EXERCISES TO COMPLETE >>
**a.** Reproduce the Superboy series article word for word from "From Wikipedia, the" to "the third season.".
**b.** Extend the Superboy series article with the passage that would follow its final sentence.

EXTRACT >>
————————

Superboy (TV series)
From Wikipedia, the free encyclopedia
Superboy (later "The Adventures of Superboy") | |
---|---|
Genre | Action/Drama |
Creator(s) | Ilya Salkind, Alexander Salkind |
Starring | John Haymes Newton as Clark Kent/Superboy (Season 1 only) Gerard Christopher as Clark Kent/Superboy (Seasons 2-4) Stacy Haiduk as Lana Lang |
Country of origin | United States |
No. of episodes | 100 |
Production | |
Running time | approximately 22 minutes |
Broadcast | |
Original channel | Syndication |
Original run | October 1988 – June 1992 |
Superboy is a half-hour live-action television series based on the fictional DC Comics character. The show ran from 1988–1992 in syndication. The show was renamed The Adventures of Superboy at the start of the third season.
Contents |
[edit] Background
The series was brought to the screen by executive producers Ilya & Alexander Salkind, the producers of the first three Superman movies and the 1984 Supergirl movie. The series, ironically, came about a year after DC Comics had "erased" the character of Superboy from their continuity in The Man of Steel reboot by John Byrne. Nevertheless, the show went on in October 1988 with John Haymes Newton playing the lead role of Superboy/Clark Kent, along with Stacy Haiduk as love interest Lana Lang, and Jim Calvert as Clark's college roommate T.J. White. Scott James Wells played Superboy's arch-nemesis Lex Luthor and Clark's loving parents, Jonathan and Martha Kent, were portrayed by Stuart Whitman and Salome Jens, respectively.

————————

EXTRACTED INFORMATION >>
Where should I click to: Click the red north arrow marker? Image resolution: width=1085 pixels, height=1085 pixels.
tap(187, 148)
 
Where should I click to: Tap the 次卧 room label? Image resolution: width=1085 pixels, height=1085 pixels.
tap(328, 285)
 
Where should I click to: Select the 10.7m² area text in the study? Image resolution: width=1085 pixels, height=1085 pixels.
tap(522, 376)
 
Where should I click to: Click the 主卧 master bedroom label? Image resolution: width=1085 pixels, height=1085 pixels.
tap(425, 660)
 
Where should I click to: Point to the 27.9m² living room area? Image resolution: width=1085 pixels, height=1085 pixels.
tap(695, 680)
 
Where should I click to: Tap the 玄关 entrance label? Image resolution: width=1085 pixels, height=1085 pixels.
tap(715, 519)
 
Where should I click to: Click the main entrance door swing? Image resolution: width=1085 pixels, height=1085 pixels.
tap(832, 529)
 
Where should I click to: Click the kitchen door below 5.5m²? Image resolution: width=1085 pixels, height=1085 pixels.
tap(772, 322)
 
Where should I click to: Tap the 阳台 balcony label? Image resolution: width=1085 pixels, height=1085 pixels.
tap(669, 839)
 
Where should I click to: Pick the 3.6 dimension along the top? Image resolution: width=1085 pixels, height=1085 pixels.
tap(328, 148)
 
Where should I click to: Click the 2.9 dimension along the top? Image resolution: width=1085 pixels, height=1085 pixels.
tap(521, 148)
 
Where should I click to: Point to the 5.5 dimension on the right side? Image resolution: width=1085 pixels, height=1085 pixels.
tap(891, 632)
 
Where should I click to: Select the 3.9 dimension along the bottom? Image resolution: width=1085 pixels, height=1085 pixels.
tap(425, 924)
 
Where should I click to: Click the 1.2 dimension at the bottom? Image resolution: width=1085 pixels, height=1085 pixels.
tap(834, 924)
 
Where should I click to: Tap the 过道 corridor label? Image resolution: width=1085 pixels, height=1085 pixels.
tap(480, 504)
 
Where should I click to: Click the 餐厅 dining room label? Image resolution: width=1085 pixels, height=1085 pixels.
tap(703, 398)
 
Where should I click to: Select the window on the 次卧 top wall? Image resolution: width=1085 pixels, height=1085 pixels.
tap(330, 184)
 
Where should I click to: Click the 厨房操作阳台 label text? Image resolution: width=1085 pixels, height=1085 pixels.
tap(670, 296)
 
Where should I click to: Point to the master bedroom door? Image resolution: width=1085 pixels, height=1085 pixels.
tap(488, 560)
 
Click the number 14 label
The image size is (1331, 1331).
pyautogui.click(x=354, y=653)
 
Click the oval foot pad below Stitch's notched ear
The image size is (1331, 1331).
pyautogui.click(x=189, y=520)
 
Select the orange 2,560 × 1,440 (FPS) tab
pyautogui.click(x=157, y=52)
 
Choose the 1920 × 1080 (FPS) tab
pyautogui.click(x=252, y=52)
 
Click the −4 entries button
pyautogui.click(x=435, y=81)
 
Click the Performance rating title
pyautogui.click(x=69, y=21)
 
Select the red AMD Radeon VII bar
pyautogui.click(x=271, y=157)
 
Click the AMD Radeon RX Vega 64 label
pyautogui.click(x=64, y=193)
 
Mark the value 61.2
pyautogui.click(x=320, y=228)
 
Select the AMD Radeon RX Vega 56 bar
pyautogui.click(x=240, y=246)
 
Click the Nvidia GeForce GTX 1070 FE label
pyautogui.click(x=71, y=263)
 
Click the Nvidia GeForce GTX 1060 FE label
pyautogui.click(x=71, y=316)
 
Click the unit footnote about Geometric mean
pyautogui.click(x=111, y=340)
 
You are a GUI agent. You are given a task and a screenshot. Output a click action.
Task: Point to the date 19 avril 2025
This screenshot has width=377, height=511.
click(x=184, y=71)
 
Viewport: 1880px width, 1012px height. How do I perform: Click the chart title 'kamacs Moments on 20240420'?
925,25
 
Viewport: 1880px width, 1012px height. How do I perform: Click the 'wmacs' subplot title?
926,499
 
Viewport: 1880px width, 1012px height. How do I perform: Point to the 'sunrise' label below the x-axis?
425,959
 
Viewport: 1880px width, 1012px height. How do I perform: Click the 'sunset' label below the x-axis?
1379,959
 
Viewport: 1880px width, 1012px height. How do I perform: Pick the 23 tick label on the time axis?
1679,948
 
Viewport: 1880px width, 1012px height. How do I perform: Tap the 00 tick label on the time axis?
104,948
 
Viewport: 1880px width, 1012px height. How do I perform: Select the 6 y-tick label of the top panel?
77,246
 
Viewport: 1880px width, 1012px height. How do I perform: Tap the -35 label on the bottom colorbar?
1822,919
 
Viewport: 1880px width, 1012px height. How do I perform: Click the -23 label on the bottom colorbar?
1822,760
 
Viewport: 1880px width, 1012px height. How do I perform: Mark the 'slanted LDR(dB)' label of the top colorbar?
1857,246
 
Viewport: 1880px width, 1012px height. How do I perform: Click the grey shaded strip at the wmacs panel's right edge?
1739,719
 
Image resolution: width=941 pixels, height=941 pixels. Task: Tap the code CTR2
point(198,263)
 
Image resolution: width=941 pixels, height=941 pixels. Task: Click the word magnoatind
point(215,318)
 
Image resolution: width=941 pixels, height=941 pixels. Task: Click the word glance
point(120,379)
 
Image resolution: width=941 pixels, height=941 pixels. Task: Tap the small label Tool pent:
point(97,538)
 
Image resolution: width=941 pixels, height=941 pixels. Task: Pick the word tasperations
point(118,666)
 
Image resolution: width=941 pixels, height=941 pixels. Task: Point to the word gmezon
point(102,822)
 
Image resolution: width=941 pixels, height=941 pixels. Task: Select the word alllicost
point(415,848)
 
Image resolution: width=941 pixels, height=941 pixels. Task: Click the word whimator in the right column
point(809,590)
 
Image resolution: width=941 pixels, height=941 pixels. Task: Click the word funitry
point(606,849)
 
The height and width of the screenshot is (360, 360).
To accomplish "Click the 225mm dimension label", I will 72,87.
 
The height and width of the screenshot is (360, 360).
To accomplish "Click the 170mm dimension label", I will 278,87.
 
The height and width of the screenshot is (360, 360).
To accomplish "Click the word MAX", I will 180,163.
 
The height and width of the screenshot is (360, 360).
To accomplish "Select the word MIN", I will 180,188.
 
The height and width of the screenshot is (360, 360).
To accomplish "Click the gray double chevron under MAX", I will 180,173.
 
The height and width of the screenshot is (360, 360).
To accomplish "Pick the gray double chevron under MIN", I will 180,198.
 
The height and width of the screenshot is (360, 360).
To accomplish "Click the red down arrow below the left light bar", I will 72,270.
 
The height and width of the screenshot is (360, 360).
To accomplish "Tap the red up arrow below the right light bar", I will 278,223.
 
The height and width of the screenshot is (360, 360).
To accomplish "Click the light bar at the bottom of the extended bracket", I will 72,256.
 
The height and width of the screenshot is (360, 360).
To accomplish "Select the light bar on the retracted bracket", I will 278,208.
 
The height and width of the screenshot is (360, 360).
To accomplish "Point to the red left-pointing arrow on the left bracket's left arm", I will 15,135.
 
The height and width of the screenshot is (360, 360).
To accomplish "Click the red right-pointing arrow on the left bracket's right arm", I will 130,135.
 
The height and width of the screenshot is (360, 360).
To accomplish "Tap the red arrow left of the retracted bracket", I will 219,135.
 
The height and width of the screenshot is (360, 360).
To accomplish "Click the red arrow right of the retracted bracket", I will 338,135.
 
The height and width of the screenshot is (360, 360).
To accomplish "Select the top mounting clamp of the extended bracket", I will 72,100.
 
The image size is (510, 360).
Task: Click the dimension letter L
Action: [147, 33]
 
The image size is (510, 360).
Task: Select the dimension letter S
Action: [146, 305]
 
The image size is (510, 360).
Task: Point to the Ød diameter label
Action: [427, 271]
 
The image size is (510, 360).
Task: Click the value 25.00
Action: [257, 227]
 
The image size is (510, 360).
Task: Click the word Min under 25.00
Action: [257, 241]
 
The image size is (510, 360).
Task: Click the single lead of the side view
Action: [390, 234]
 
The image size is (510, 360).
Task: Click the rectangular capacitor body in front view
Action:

————————

TASK RESPONSES >>
**a.**
From Wikipedia, the free encyclopedia
Superboy (later "The Adventures of Superboy") | |
---|---|
Genre | Action/Drama |
Creator(s) | Ilya Salkind, Alexander Salkind |
Starring | John Haymes Newton as Clark Kent/Superboy (Season 1 only) Gerard Christopher as Clark Kent/Superboy (Seasons 2-4) Stacy Haiduk as Lana Lang |
Country of origin | United States |
No. of episodes | 100 |
Production | |
Running time | approximately 22 minutes |
Broadcast | |
Original channel | Syndication |
Original run | October 1988 – June 1992 |
Superboy is a half-hour live-action television series based on the fictional DC Comics character. The show ran from 1988–1992 in syndication. The show was renamed The Adventures of Superboy at the start of the third season.

**b.**
This version of "Superboy" featured Clark Kent/Superboy in college at Shuster University in Siegelville, Florida (names which reference Superman's creators, Joe Shuster and Jerry Siegel). This was, of course, due partially to the fact that the show was filmed in Orlando, Florida, in the Disney (season 1) and Universal (seasons 2-4) studios. At first, much of the action centered around stories that Clark and T.J. reported on for the college newspaper, the Shuster Herald. All the exterior scenes shot at "Shuster University" are actually filmed on the main campus of the University of Central Florida. Siegelville, however, was depicted as a coastal city, as evidenced by imagery of both the new and old Sunshine Skyway Bridges in St. Petersburg, Florida, in the opening credits.
[edit] Comic book writers' contributions
Unlike other television incarnations of the Superman character, "Superboy" was brought to life by many actual comic book writers. Superman editors Michael Carlin and Andy Helfer penned several memorable episodes, such as "The Alien Solution", its sequel "Revenge of the Alien", and "The Bride of Bizarro". Other comic book writers that contributed to the series include: Denny O'Neil, Cary Bates, J.M. DeMatteis, and Mark Evanier.
[edit] Series history
[edit] Season one
Thirteen episodes were initially filmed for Season 1, beginning with "Countdown to Nowhere", featuring Superboy's first appearance in public as he prevents a group of saboteurs from selling a powerful laser weapon developed by the U.S. government to an arms dealer. "Countdown to Nowhere" aired in two versions: an "uncut" version in which the story plays in the present day, and a second version in which the main story is introduced as a flashback through two additional scenes with Lana, Clark, & T.J. in the Shuster Herald's office. The second version has some scenes cut in order to fit the flashback lead-ins into the episode.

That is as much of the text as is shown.